Dès 1983, la France avait adopté une loi relative à la commémoration de l’abolition de l’esclavage (loi n°83-550 du 30 juin 1983) qui avait permis la reconnaissance de dates régionales fériées dans les territoires d’outre-mer composant la France et ayant connu le système esclavagiste, à savoir la Guadeloupe, la Martinique, la Guyane, la Réunion et Mayotte.

Il importe de rappeler que la loi du 21 mai 2001, qui est l’aboutissement d’un processus de maturation législative entamé en 1998, année des cérémonies pour le cent cinquantenaire de l’abolition de l’esclavage (décret du 27 avril 1840).

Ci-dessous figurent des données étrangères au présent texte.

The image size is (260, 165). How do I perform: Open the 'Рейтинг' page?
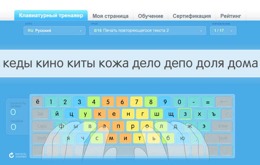(230, 16)
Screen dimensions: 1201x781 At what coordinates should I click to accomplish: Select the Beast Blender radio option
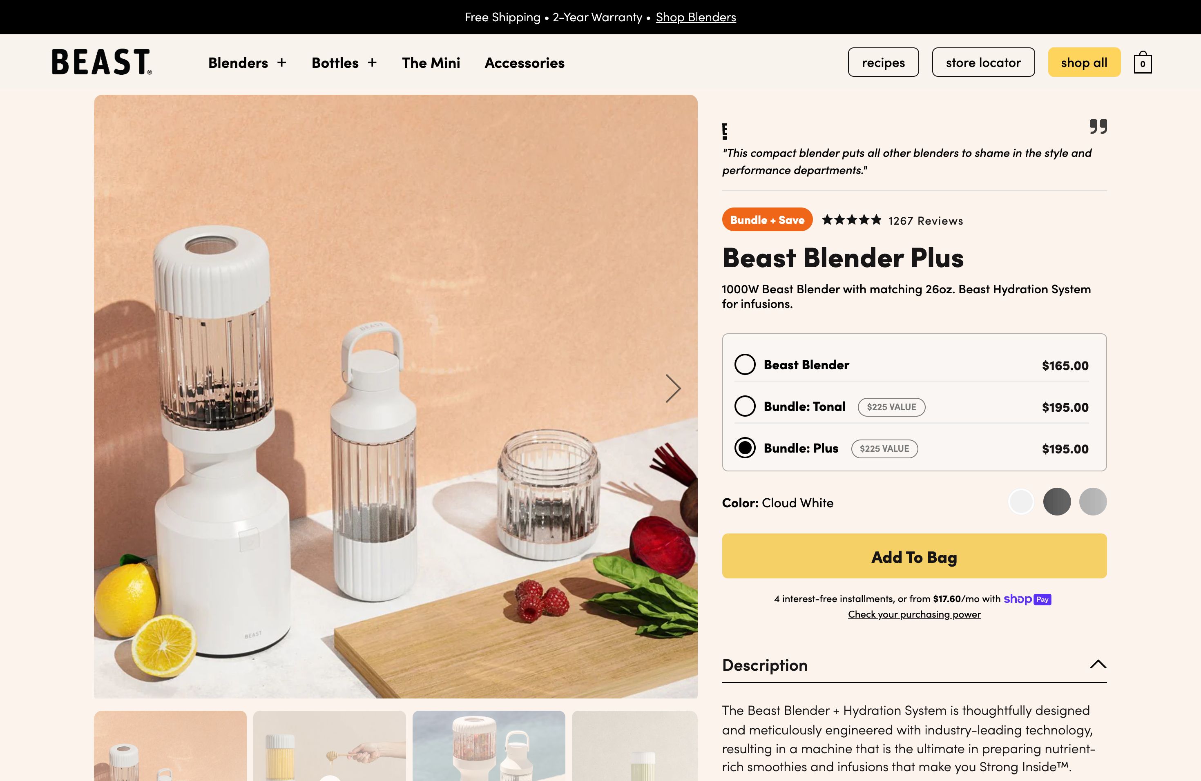(x=745, y=364)
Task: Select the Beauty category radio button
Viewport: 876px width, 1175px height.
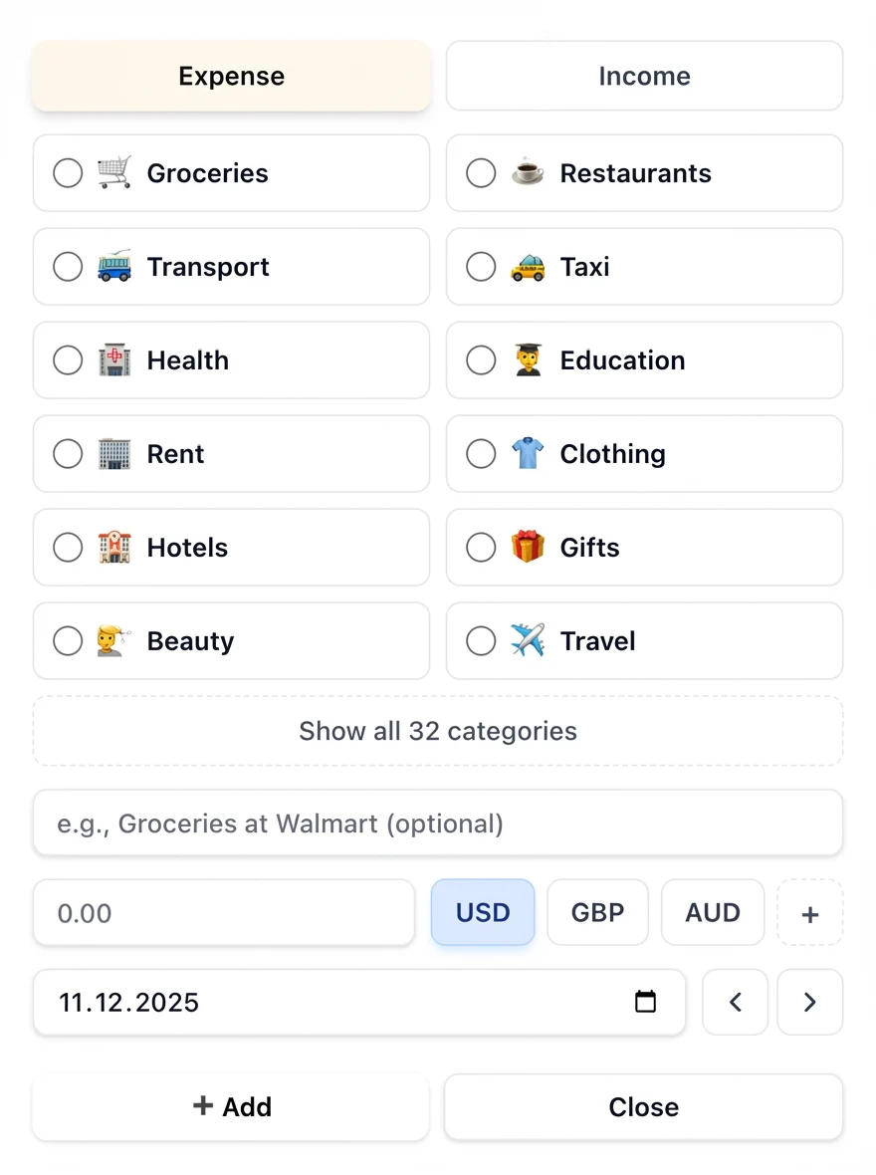Action: [x=68, y=640]
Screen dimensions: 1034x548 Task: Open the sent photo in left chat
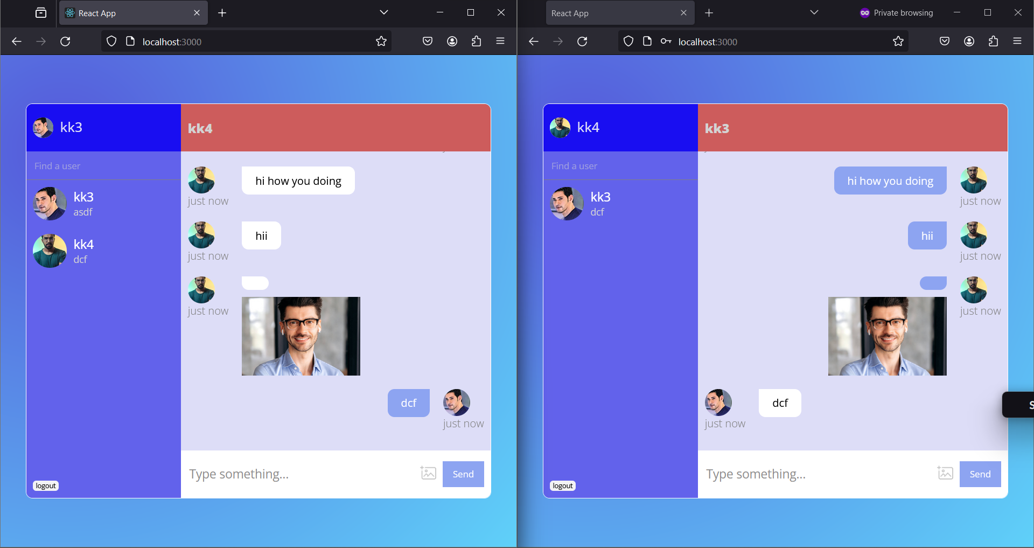[x=301, y=336]
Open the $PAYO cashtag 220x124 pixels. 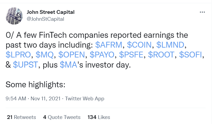coord(102,55)
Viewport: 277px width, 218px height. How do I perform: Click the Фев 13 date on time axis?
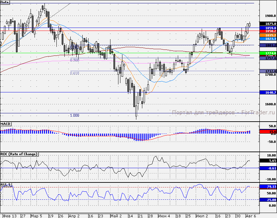[9, 216]
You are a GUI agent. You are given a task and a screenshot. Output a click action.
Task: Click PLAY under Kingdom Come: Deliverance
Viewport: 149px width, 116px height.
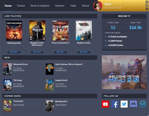click(x=37, y=52)
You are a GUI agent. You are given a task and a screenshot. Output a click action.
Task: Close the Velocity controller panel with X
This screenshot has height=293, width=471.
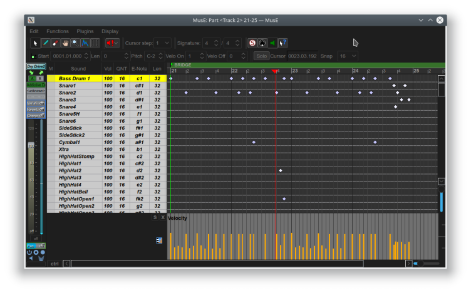[163, 217]
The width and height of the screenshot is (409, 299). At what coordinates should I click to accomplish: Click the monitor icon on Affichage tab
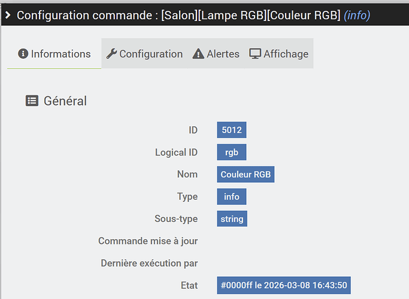pyautogui.click(x=255, y=54)
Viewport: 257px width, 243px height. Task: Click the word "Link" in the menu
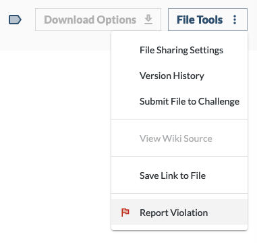pos(171,176)
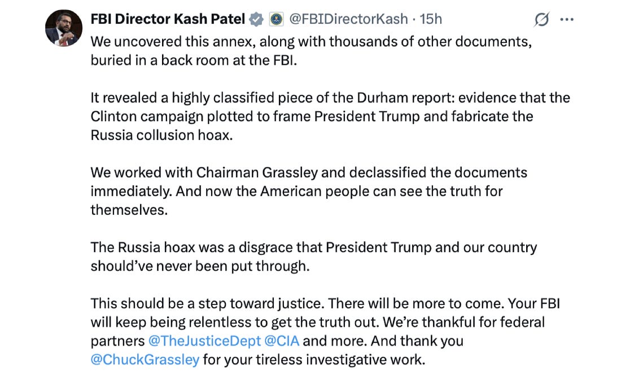Go to the @ChuckGrassley mention
The width and height of the screenshot is (621, 371).
coord(145,359)
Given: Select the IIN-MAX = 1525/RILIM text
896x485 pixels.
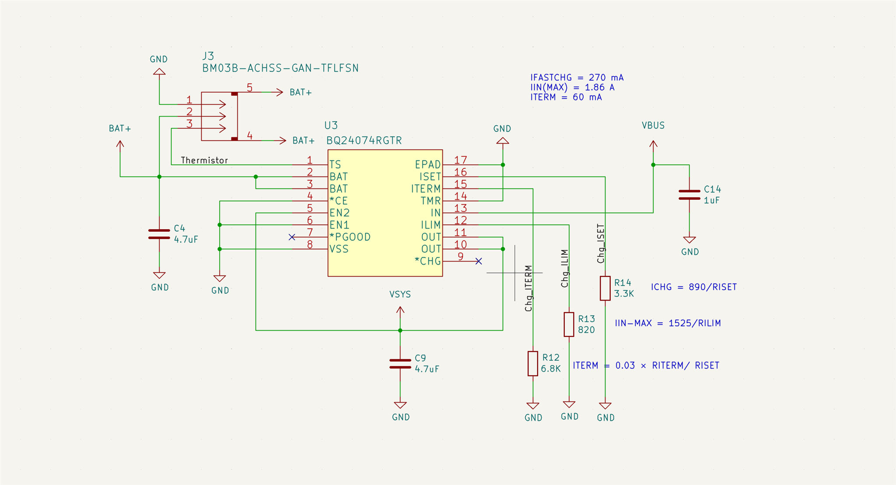Looking at the screenshot, I should (667, 323).
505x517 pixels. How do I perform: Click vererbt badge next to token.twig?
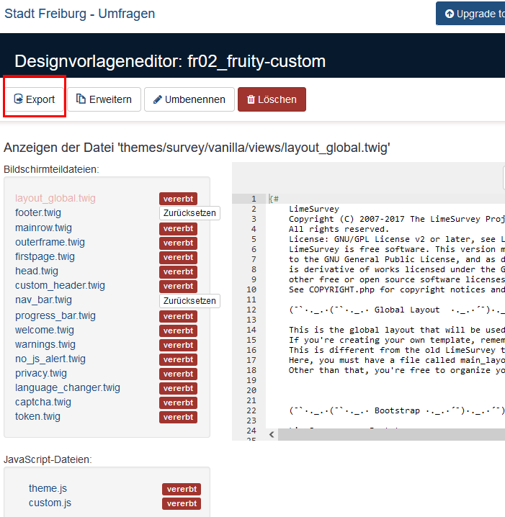tap(178, 417)
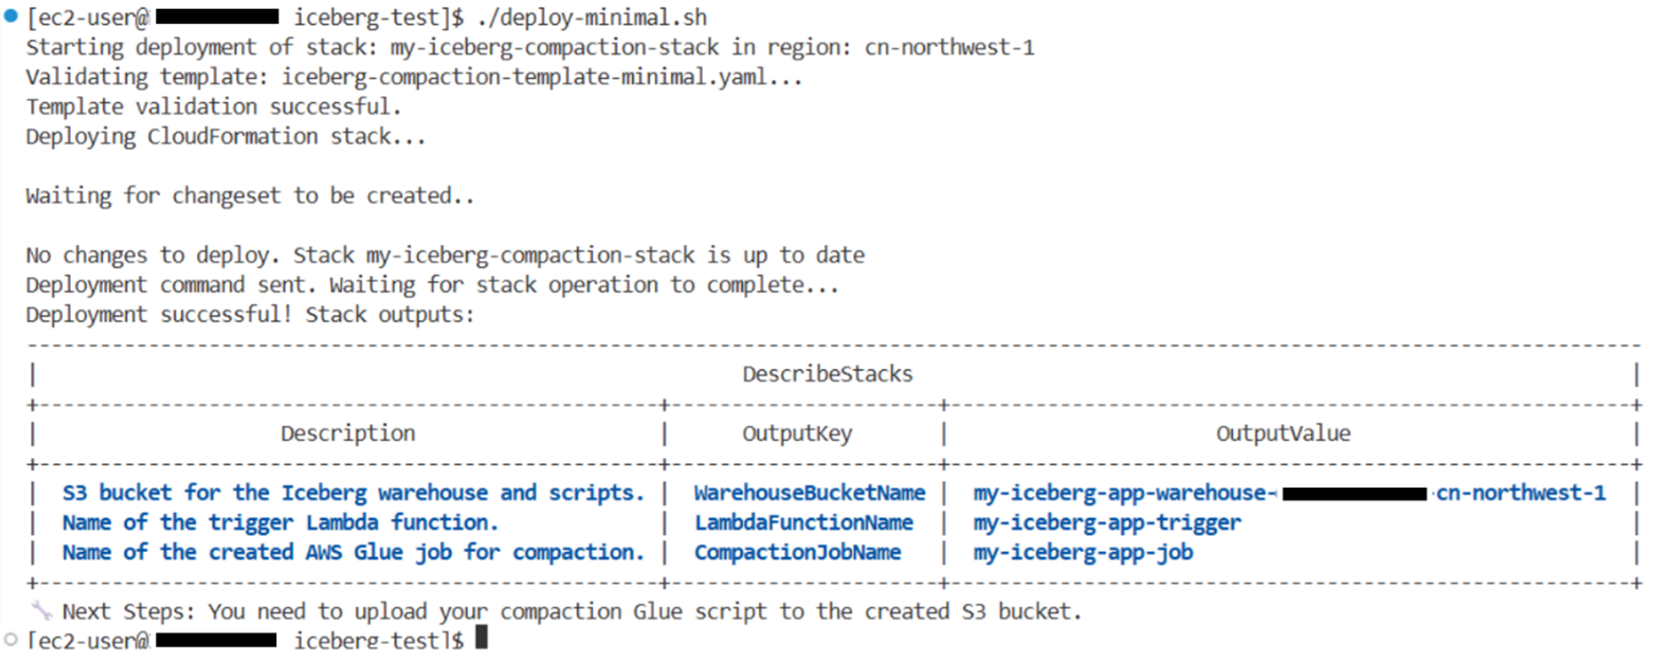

Outre la qualification de la traite et de l’esclavage en tant que crime contre l’humanité, qui s’accompagne de la possibilité donnée à des parties civiles de contester devant la justice des propos négationnistes en la matière (article 5), l’objectif de la loi vise non seulement la prise en compte de la mémoire de la traite négrière et de l’esclavage colonial, la conservation et la mise en valeur des sources et du patrimoine mais aussi le développement de l’histoire et de la recherche scientifique.

Les dispositions réprimant la traite et l’esclavage ont joué un rôle important dans l’affirmation de la communauté internationale depuis le début du XIXe siècle

Sur le plan international, la loi du 21 mai 2001 prévoit que la France introduise une requête auprès des instances du Conseil de l’Europe et des organisations internationales dont l’ONU pour la reconnaissance de la traite et de l’esclavage en tant que crime contre l’humanité.

Pour autant, il convient de rappeler le fait que la condamnation de la traite et de l’esclavage au niveau international remontent au XIXe siècle, avant de devenir l’un des socles de la communauté internationale constituée au lendemain de la Première Guerre Mondiale. L’abolitionnisme fut l’un des premier grands mouvements transnational mobilisant les sociétés civiles : en 1840 une convention antiesclavagiste mondiale se réunit à Londres.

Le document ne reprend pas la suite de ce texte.